> _INSTRUCTIONS TO FOLLOW_
In the records below, copy the line that contains "Enable the erase" and each line after it, word for word, through the last.

Dataset entries:
_ _ _
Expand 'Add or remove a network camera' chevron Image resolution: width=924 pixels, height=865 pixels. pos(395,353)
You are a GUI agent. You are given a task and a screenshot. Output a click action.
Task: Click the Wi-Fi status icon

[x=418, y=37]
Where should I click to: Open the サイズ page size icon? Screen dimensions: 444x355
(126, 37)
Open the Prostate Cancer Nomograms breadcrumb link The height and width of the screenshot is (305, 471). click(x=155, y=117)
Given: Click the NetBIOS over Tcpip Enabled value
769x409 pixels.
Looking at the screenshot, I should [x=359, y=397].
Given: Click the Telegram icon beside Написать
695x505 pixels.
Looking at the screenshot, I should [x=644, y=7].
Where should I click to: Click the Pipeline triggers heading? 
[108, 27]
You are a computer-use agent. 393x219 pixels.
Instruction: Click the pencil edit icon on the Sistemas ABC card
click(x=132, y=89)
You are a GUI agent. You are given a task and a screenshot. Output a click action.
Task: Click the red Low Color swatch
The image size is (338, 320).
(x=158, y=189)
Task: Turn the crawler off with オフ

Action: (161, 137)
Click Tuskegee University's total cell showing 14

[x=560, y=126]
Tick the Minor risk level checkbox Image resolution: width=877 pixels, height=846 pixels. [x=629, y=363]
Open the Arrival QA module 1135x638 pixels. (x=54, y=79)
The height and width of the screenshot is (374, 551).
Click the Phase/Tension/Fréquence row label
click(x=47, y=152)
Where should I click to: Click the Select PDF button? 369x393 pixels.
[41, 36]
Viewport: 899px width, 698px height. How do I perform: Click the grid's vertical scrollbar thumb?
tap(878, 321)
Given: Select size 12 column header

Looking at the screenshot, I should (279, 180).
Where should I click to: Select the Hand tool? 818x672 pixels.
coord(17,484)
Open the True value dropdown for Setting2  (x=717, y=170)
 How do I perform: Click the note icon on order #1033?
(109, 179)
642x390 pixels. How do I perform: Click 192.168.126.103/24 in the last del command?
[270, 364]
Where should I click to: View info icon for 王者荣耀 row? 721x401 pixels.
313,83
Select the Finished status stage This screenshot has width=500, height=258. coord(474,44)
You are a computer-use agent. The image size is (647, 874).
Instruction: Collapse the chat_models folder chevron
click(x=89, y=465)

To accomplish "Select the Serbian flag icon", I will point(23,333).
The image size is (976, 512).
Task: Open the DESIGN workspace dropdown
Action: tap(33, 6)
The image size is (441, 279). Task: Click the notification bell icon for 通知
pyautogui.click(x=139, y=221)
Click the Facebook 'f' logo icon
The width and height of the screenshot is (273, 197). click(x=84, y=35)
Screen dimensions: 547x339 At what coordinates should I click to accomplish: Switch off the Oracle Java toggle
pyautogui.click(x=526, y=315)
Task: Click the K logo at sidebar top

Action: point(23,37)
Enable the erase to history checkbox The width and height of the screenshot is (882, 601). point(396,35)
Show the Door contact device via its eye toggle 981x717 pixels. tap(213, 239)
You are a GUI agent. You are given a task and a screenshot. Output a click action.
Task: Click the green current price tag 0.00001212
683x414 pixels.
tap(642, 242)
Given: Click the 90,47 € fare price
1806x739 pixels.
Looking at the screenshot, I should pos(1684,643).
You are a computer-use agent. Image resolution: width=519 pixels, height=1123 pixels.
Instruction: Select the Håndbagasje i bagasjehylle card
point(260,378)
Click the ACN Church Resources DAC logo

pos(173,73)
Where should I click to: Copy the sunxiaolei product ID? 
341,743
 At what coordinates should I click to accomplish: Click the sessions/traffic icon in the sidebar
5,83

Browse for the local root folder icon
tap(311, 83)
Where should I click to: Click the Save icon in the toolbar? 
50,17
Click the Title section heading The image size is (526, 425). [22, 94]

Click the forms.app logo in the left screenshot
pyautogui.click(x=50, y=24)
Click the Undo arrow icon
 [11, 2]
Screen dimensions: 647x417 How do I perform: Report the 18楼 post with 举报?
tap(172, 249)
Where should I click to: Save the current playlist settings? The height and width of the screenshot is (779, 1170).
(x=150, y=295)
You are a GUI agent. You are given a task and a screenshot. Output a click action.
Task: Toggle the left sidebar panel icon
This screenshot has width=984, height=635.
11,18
_ _ _
> _YOUR RESPONSE_
Enable the erase to history checkbox The width and height of the screenshot is (882, 601). point(396,35)
Show the Door contact device via its eye toggle 981x717 pixels. tap(213, 239)
You are a GUI agent. You are given a task and a screenshot. Output a click action.
Task: Click the green current price tag 0.00001212
683x414 pixels.
tap(642, 242)
Given: Click the 90,47 € fare price
1806x739 pixels.
Looking at the screenshot, I should pos(1684,643).
You are a computer-use agent. Image resolution: width=519 pixels, height=1123 pixels.
Instruction: Select the Håndbagasje i bagasjehylle card
point(260,378)
Click the ACN Church Resources DAC logo

pos(173,73)
Where should I click to: Copy the sunxiaolei product ID? 
341,743
 At what coordinates should I click to accomplish: Click the sessions/traffic icon in the sidebar
5,83

Browse for the local root folder icon
tap(311, 83)
Where should I click to: Click the Save icon in the toolbar? 
50,17
Click the Title section heading The image size is (526, 425). [22, 94]

Click the forms.app logo in the left screenshot
pyautogui.click(x=50, y=24)
Click the Undo arrow icon
 [11, 2]
Screen dimensions: 647x417 How do I perform: Report the 18楼 post with 举报?
tap(172, 249)
Where should I click to: Save the current playlist settings? The height and width of the screenshot is (779, 1170).
(x=150, y=295)
You are a GUI agent. You are given a task and a screenshot. Output a click action.
Task: Toggle the left sidebar panel icon
This screenshot has width=984, height=635.
11,18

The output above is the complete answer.